34.国を守る意味 ***SIDEディオン
「あの子は大丈夫だろうか」
「最低限のマナーは教えましたが……心配だわ」
不安を口にする両親に、僕は何度目か分からない言葉を口にする。
「アンは賢く可愛い子ですよ。フェルナン王弟殿下のデレデレした顔を見れば、問題ないと分かるでしょう」
あれは絶対に惚れている。末妹は本当に愛らしい子で、素直で純粋だ。僕らが心配すべきは、政略結婚で嫁ぐ妹ではなく、そこまでして守る領土の方だろう。そのためにあの子は見知らぬ国へ向かったのだから。結婚できる十六歳まで時間がある。もっと手許で甘やかしてやりたかった。
考えることは誰もが同じで、しかし違う未来は選べなかった。アルドワンは農業に特化し、穏やかで礼儀正しい民が暮らす国だ。他国との戦争になれば、すぐ占領されてしまう。古い血筋以外に誇るべき能力がない我が国は、周辺国の温情で生き延びてきた。
カトリーヌはヘンネフェルト王国の第二王子妃となるため、来年には旅立つ。彼女の結婚式が終わり、数年でアンジェルも嫁ぎ先が決まると思っていた。それが今回の騒動で、我が国は末姫アンジェルをモンターニュ国へ売り渡し、安全を買うことになったのだ。
「でもディオン!」
「母上、いい加減にしてください。まだ婚約段階です、本当に無理なら取り戻せる」
そうねと納得する母には悪いが、すでに対価は受け取っている。モンターニュ王弟は抜け目ない男のようで、すでに牽制用の軍を国境に展開した。その数は、とても我がアルドワンでは退けられないほど。

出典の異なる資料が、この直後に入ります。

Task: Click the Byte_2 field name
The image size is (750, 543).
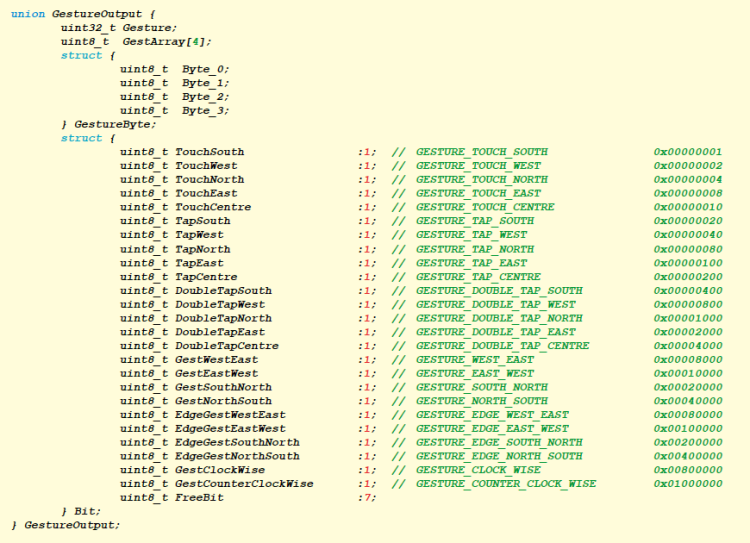Action: 206,97
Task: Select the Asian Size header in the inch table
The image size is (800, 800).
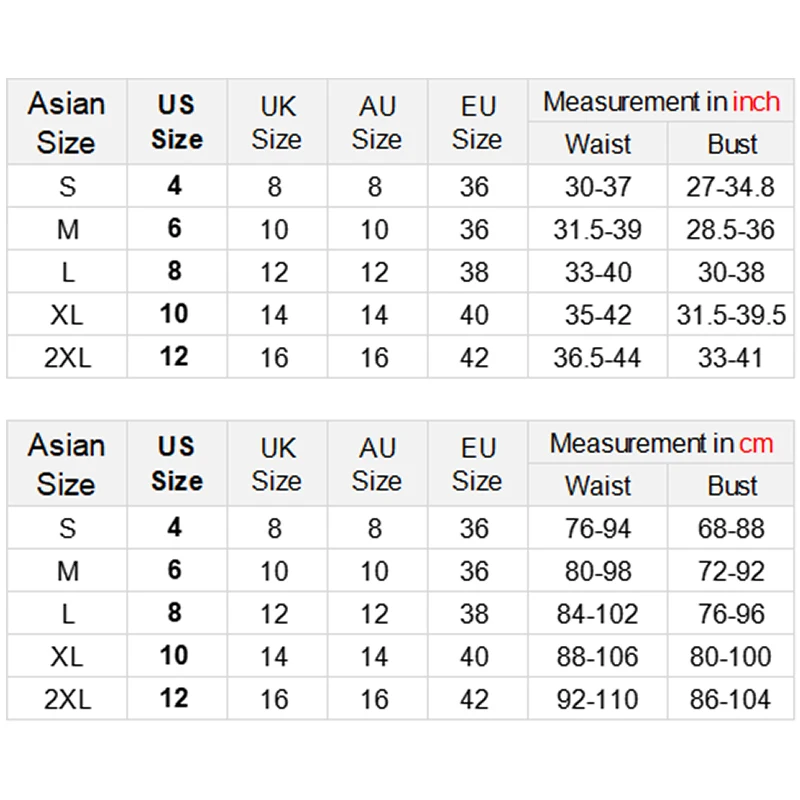Action: point(66,123)
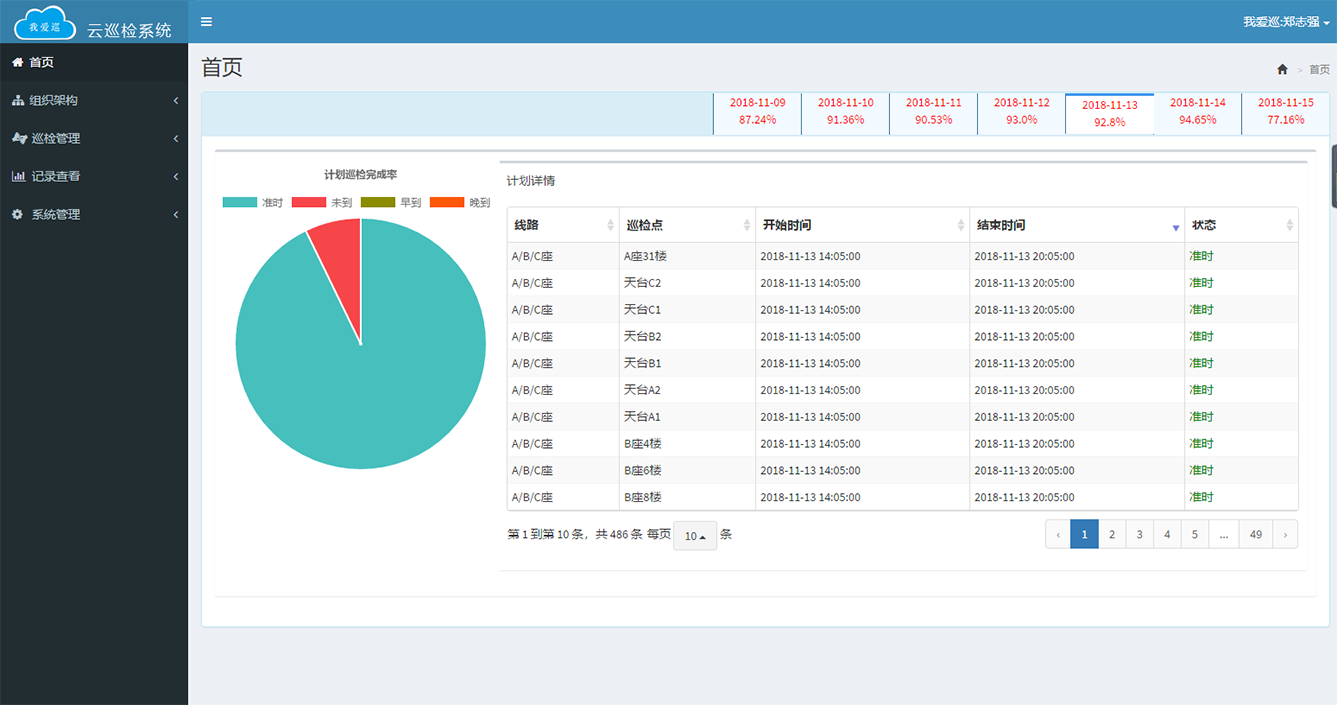This screenshot has width=1337, height=705.
Task: Click the 我爱巡 cloud logo
Action: 45,21
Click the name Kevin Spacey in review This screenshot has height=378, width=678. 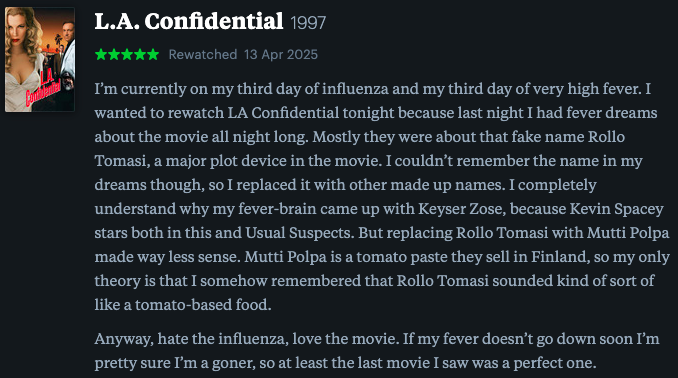coord(617,209)
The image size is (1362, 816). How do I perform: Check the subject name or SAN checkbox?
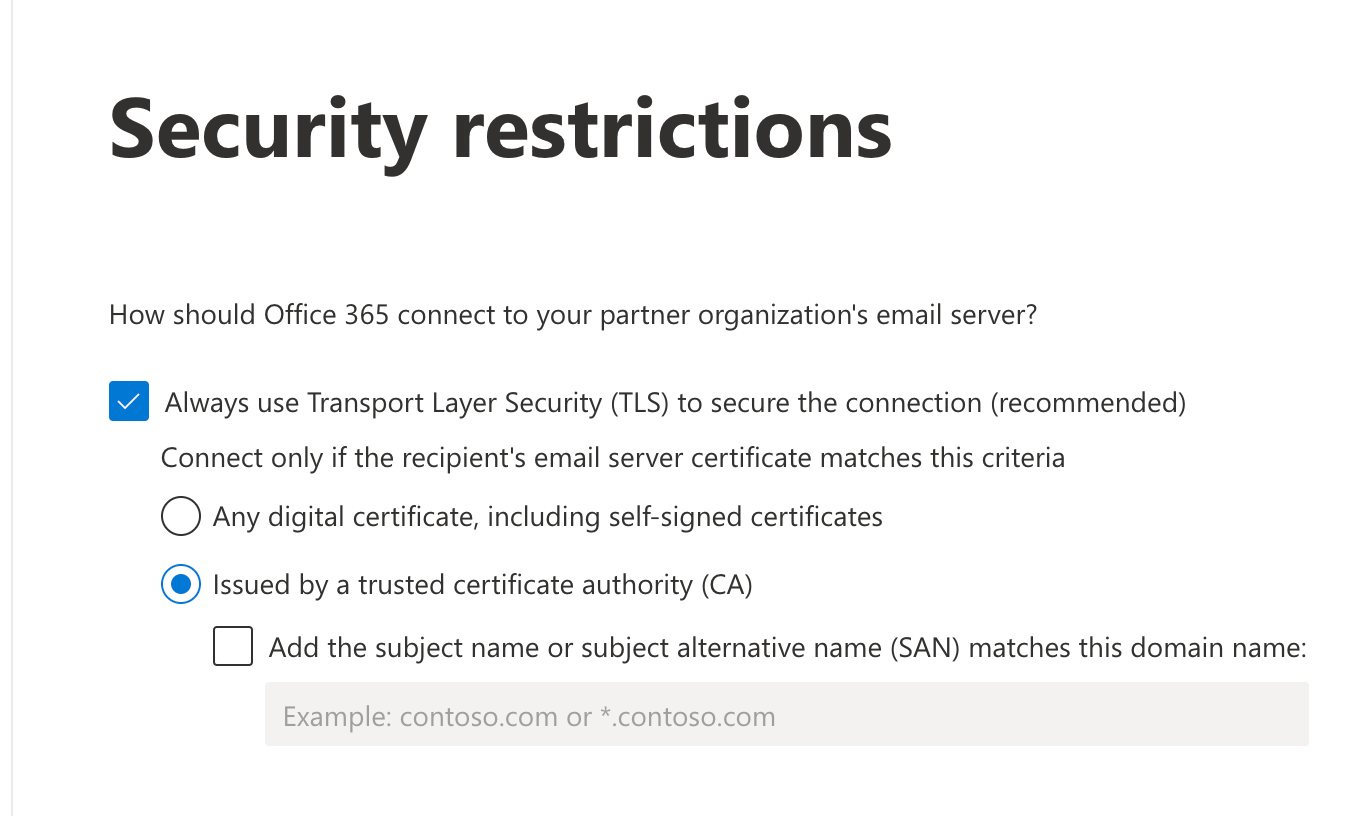[233, 647]
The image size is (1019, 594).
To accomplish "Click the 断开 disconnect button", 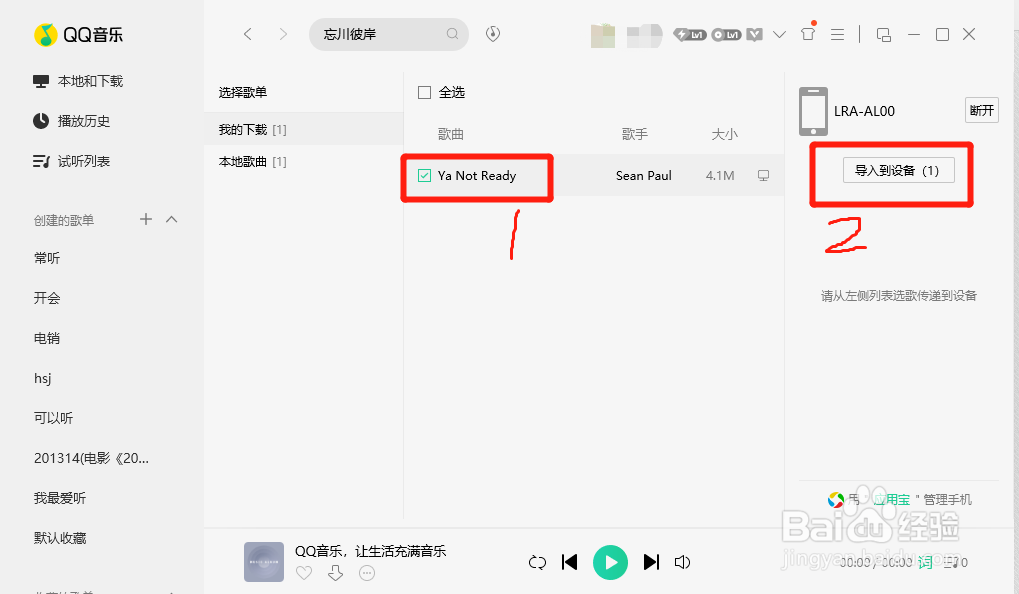I will pyautogui.click(x=981, y=110).
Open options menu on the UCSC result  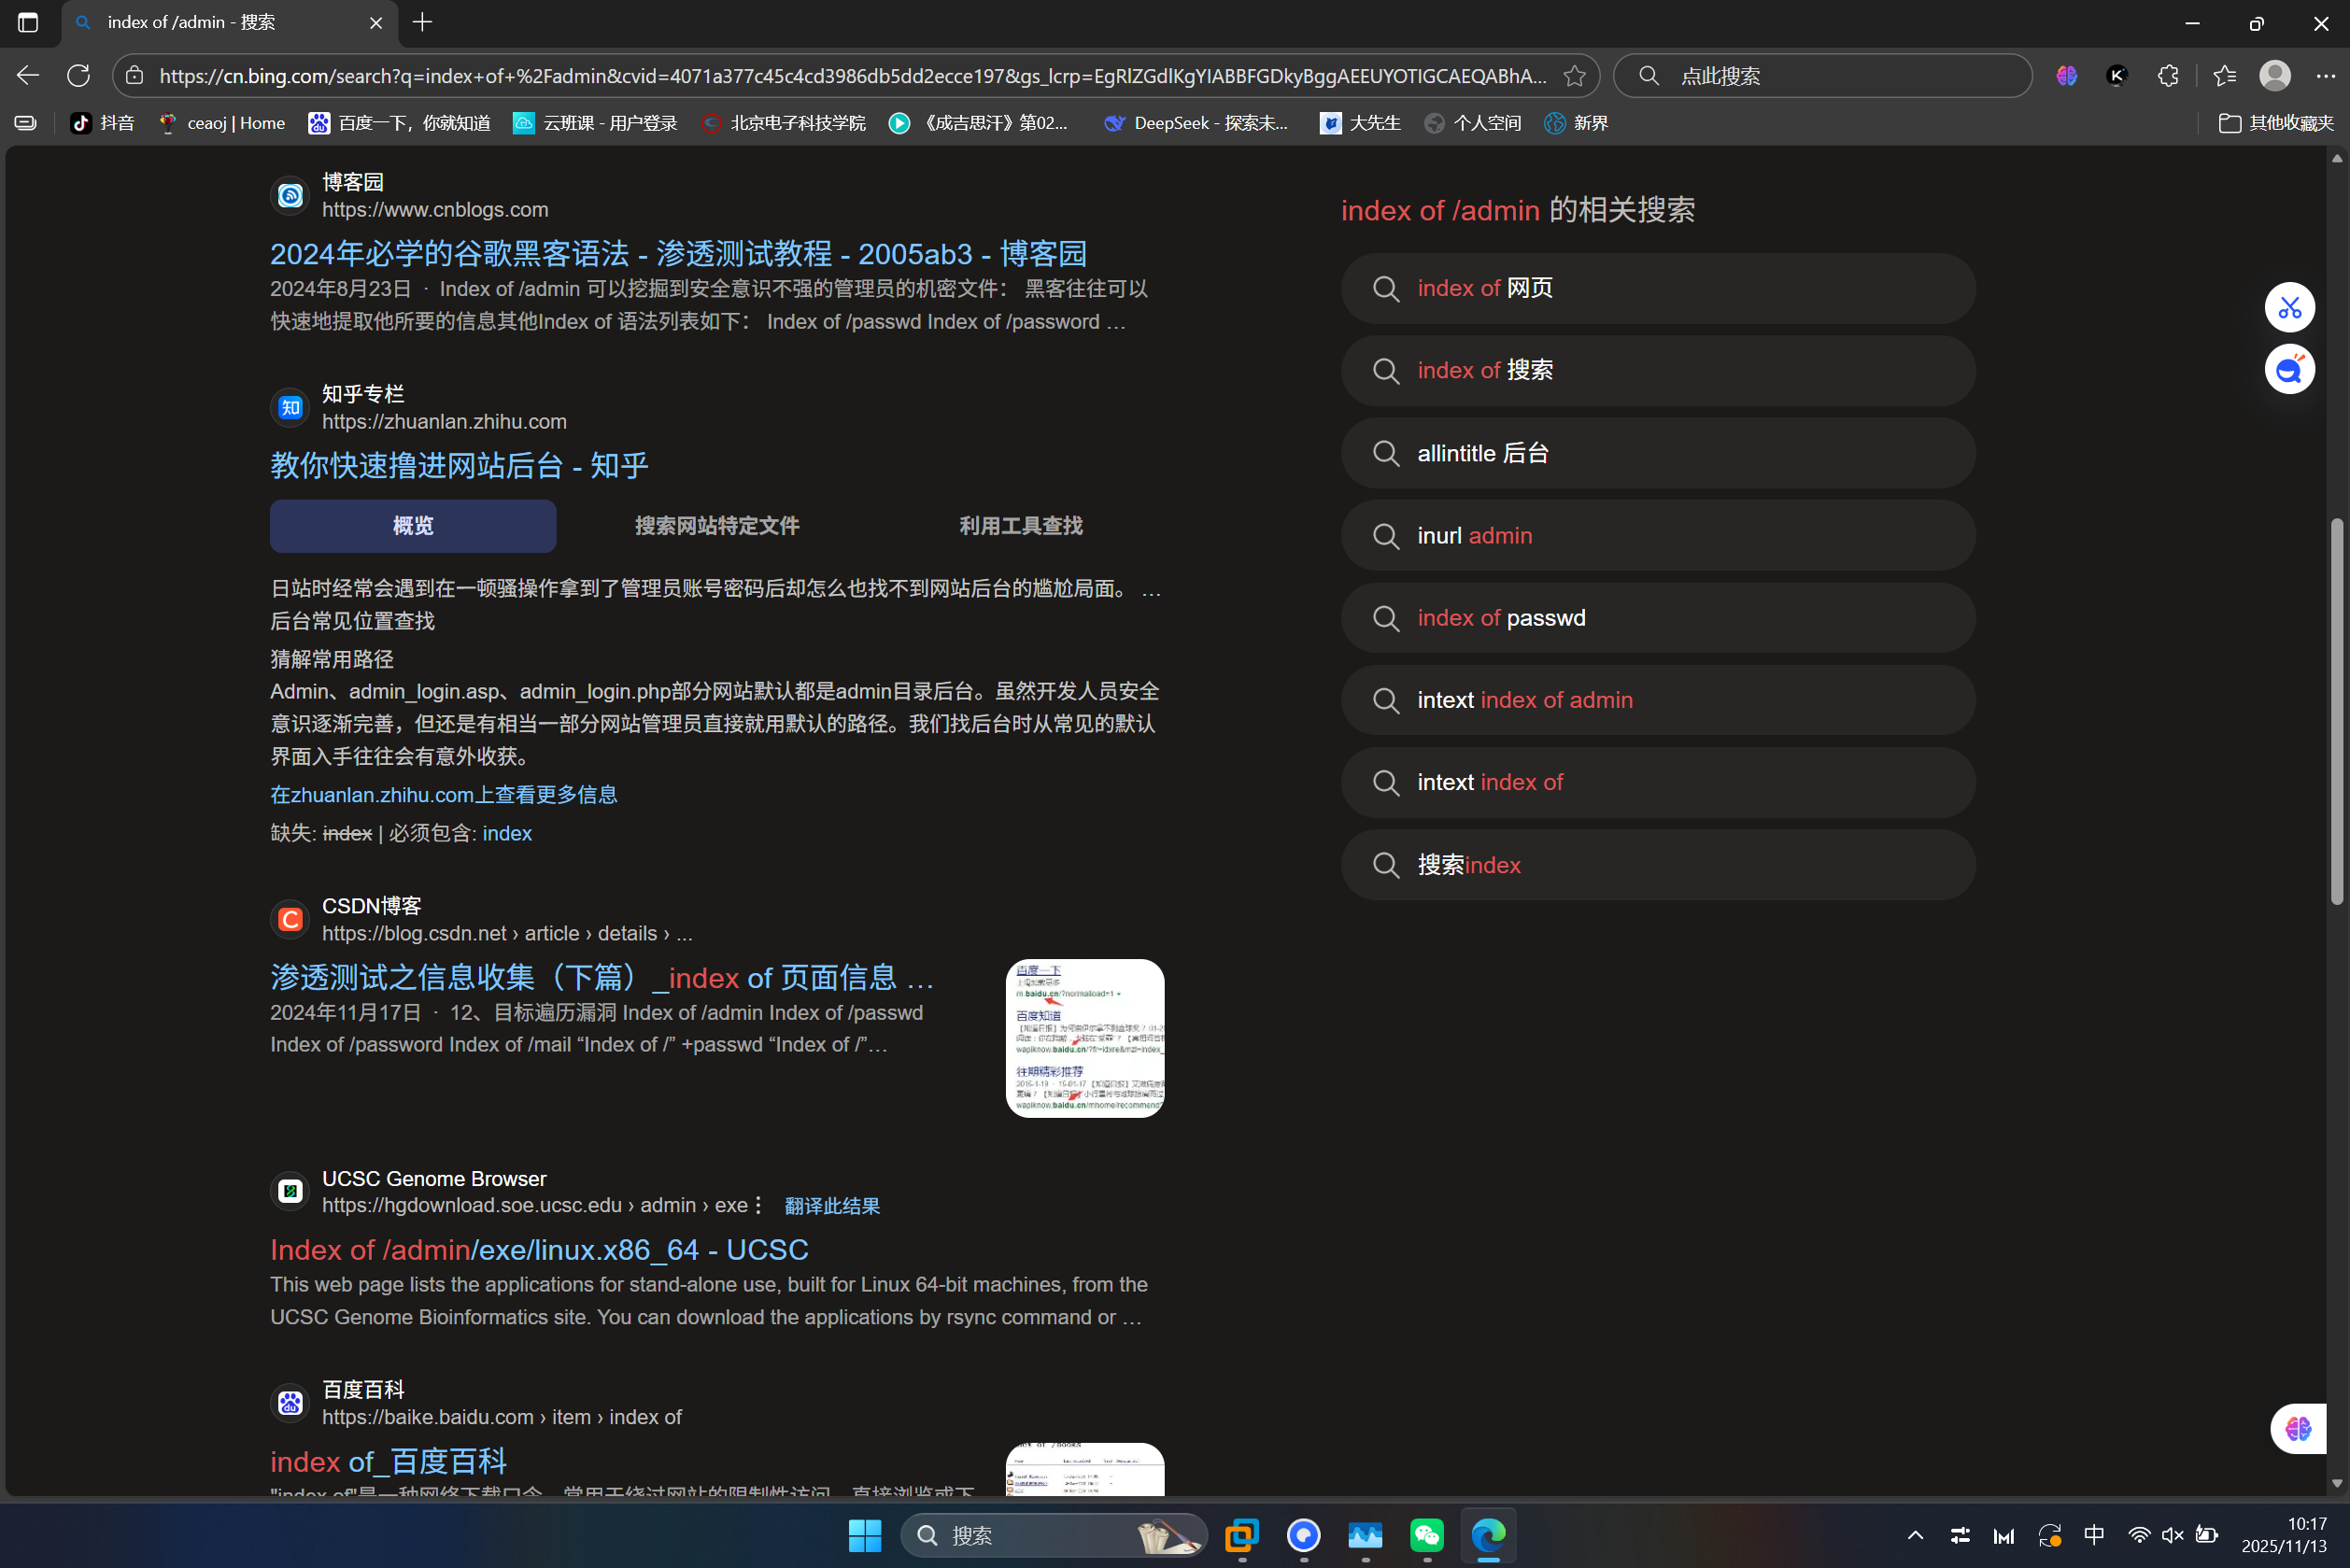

このまま乗っ取られる心配をした方がいい状況だと、気づいていないのか。まあ、アンジェルにベタ惚れの様子からして、彼女が泣いて頼めば引いてくれるだろう。あの子が泣くだけで、アルドワン王国の運命が決まる。そう置き換えたら、傾国の美女なんだが……。
脳裏に浮かぶのは、天使のように無垢で愛らしい笑顔だった。国民を戦いから守る、まさに天使だな。外交官の交渉手腕もさることながら、アンジェルの影響は大きい。もし王弟フェルナンが冷たい目であの子を見るなら、何としても抵抗しようと考えていた。
見上げた窓の外は明るい空、この続く先でアンジェルは幸せでいるだろうか。笑えているか? この国は僕達が守るから、お前は自由に生きなさい。無理なら戻ってくればいい。今度こそ、僕が必ず守るから。
「あら、何を深刻な顔で……折角天気がいいのですから、手伝ってください」
居間へ顔を見せたカトリーヌに呼ばれ、アンジェルの荷造りを手伝う。ドレスを手にしては涙ぐむ父母は役に立たず、結局カトリーヌと僕で仕訳けた。さすがに下着はカトリーヌに任せたが……宝飾品の箱に、こっそり金貨と手紙を忍ばせる。
緊急時に売れば役立つはずだ。ルドワイヤン帝国が遺した金貨は純度が高く、どの国でも高額の値がついた。数少ない遺産を箱の底に押し込み、僕は何食わぬ顔で封印を施す。そのまま木箱へ詰めるよう指示した。
いざという時、助けを求める家族を守れるように。彼女らが逃げ込める場所を残すため、僕は立派な王になろう。
「お兄様、浸ってないで手伝って!! お父様もお母様も役に立たないんだから! もうっ!!」
カトリーヌの叱責に、苦笑いして作業に戻った。